La Corte rileva, inoltre, che la normativa di cui trattasi non ha comportato alcuna ingerenza nella libertà di impresa (art. 16 della Carta) dei gestori degli impianti fotovoltaici, nella misura in cui le modifiche peggiorative non riguardano gli incentivi già erogati ma solo quelli previsti nelle convenzioni e non ancora erogati. Orbene, la libertà d’impresa comprende il diritto di ogni impresa di poter liberamente utilizzare le risorse economiche e finanziarie di cui dispone. Gli incentivi previsti dalle convenzioni stipulate tra il GSE e i gestori, però, non possono essere considerati parte delle risorse di cui questi ultimi dispongono, dato che i corrispondenti importi non sono stati ancora erogati e che i gestori non possono far valere un legittimo affidamento ad ottenerne l’erogazione.

La Corte osserva, infine, che i gestori non hanno negoziato i contenuti delle convenzioni. Essi hanno potuto solo scegliere se aderirvi o no. Solo nell’adesione si è, cioè, estrinsecata la libertà contrattuale dei gestori. Le modifiche successive delle convenzioni in base alla nuova normativa, quindi, non costituiscono un’ingerenza nella libertà contrattuale delle parti, tanto più che, come detto, il GSE si era riservato di modificarne unilateralmente il contenuto.

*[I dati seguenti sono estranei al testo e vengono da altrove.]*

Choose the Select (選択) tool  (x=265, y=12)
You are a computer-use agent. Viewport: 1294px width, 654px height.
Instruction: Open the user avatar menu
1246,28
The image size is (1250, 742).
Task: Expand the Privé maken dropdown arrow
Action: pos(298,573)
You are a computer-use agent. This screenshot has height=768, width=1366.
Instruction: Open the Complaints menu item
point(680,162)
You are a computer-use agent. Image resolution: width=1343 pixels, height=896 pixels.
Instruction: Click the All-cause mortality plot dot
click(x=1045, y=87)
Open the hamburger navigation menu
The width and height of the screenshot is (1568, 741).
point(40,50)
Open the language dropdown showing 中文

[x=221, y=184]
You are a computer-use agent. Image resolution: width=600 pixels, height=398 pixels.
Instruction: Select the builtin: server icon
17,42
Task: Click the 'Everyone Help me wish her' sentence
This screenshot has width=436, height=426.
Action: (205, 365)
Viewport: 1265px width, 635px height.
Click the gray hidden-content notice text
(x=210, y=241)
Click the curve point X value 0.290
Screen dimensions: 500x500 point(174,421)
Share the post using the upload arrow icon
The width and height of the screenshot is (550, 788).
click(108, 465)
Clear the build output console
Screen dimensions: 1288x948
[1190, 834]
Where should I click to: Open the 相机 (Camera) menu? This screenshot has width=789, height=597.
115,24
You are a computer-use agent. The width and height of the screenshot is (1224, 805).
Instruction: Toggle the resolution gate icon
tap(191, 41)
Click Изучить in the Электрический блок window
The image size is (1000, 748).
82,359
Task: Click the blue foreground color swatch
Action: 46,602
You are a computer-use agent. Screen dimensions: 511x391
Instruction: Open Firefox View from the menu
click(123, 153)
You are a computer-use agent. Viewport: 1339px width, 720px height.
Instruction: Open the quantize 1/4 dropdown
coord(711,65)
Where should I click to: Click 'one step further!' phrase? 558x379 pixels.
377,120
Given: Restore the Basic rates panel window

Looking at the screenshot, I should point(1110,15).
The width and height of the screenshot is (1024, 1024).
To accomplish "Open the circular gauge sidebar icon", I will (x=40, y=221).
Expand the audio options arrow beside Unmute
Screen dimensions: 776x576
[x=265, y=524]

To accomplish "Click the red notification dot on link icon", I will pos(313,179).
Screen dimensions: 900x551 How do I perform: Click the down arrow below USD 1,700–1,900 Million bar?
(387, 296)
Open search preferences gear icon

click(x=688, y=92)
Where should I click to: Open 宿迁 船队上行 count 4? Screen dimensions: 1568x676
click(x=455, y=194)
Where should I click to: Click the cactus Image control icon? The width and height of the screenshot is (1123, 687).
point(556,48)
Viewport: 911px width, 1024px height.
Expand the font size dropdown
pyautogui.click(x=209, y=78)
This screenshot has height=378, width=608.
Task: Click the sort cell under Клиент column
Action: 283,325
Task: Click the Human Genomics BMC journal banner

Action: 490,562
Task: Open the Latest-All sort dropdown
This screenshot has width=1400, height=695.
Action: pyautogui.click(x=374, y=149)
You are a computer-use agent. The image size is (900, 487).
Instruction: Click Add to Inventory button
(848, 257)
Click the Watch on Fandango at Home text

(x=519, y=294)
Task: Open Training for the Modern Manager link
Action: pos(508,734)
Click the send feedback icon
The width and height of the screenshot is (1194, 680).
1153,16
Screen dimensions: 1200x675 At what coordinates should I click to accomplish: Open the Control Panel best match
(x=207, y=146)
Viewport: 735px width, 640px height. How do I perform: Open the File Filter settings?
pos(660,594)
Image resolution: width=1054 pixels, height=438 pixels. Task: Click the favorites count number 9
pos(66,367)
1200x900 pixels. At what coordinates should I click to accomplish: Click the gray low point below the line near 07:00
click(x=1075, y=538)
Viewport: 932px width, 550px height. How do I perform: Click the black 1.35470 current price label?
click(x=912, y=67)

[1] Decreti ministeriali del 6 e 17 ottobre 2014 che hanno dato attuazione all’articolo 26 del decreto-legge 24 giugno 2014, n. 91 (in Gazzetta Ufficiale – serie generale – n. 144 del 24 giugno 2014), convertito nella legge 11 agosto 2014, n. 116, recante: «Disposizioni urgenti per il settore agricolo, la tutela ambientale e l’efficientamento energetico dell’edilizia scolastica e universitaria, il rilancio e lo sviluppo delle imprese, il contenimento dei costi gravanti sulle tariffe elettriche, nonché per la definizione immediata di adempimenti derivanti dalla normativa europea».

[2] Direttiva 2009/28/CE del Parlamento europeo e del Consiglio, del 23 aprile 2009, sulla promozione dell’uso dell’energia da fonti rinnovabili, recante modifica e successiva abrogazione delle direttive 2001/77/CE e 2003/30/CE

[3] La Corte rileva che non è applicabile al caso in esame la c.d. carta dell’Energia (Atto finale della Conferenza sulla carta europea dell’energia – Allegato 1: Il trattato sulla Carta dell’energia – Allegato 2: decisioni riguardanti il trattato sulla Carta dell’energia, in G.U. n. L 380 del 31/12/1994 pag. 0024 – 0090) perché non risulta che gli imprenditori ricorrenti siano legittimati ad avvalersi di tale accordo internazionale.